- **EXERCISE OBJECTIVE**
Using the line with "This screenshot has" as your starting point, transcribe it and each line beneath it word for word until the records run out, without pictures.

START SUPPLIED RECORDS

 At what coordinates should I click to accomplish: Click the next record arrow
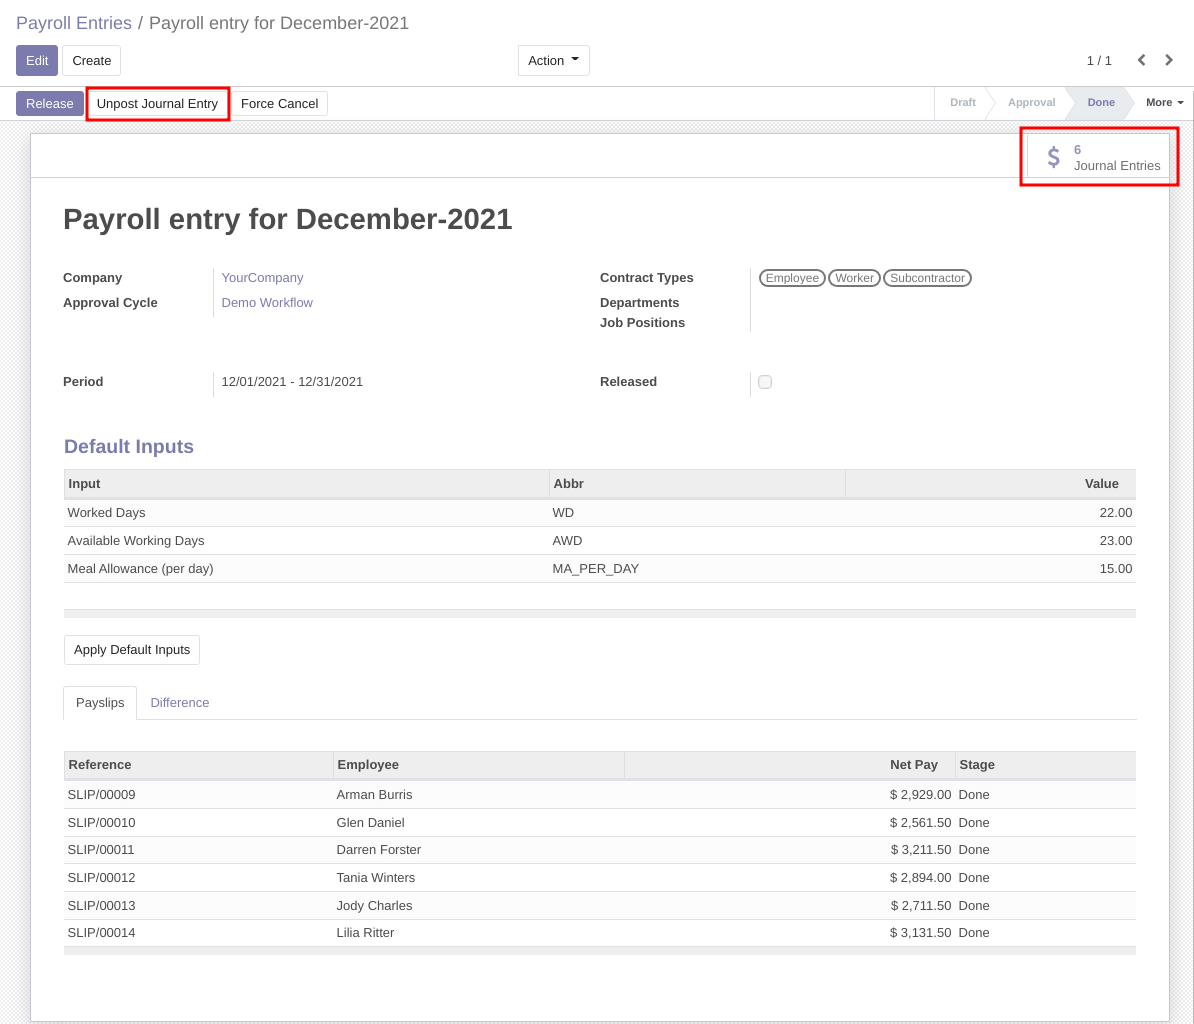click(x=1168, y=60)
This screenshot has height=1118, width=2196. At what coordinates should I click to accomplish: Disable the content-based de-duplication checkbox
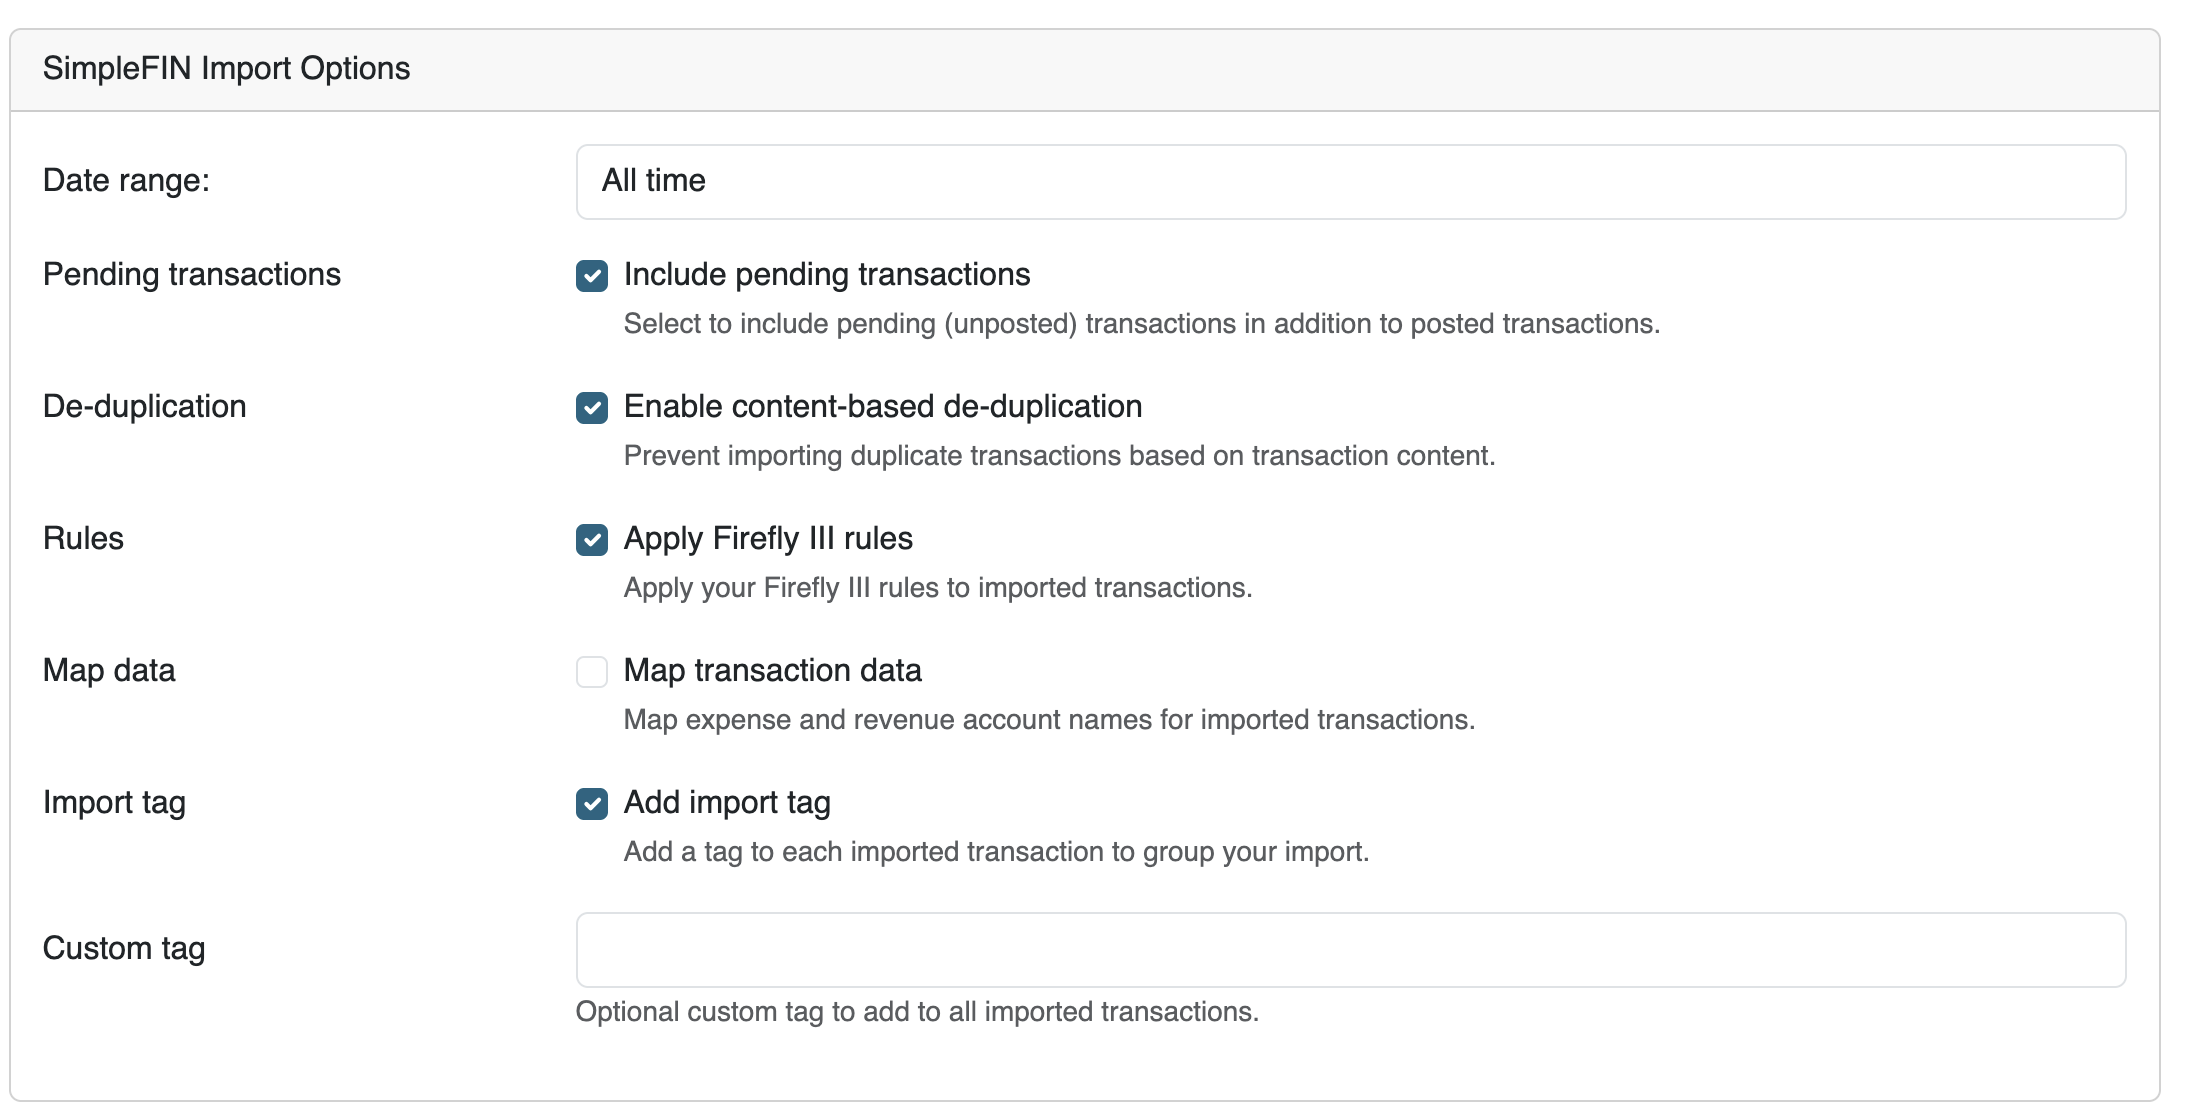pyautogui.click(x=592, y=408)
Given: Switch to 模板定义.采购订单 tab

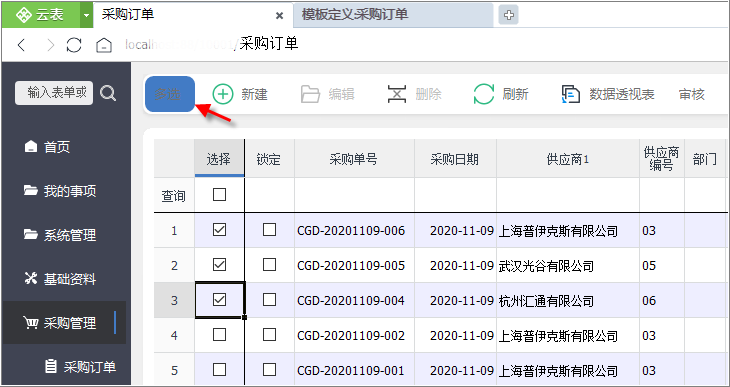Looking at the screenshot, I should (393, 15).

END SUPPLIED RECORDS

- **OUTPUT OF THE EXERCISE**
This screenshot has height=1118, width=2196. At what coordinates should I click to accomplish: Disable the content-based de-duplication checkbox
pyautogui.click(x=592, y=408)
Given: Switch to 模板定义.采购订单 tab

Looking at the screenshot, I should (393, 15).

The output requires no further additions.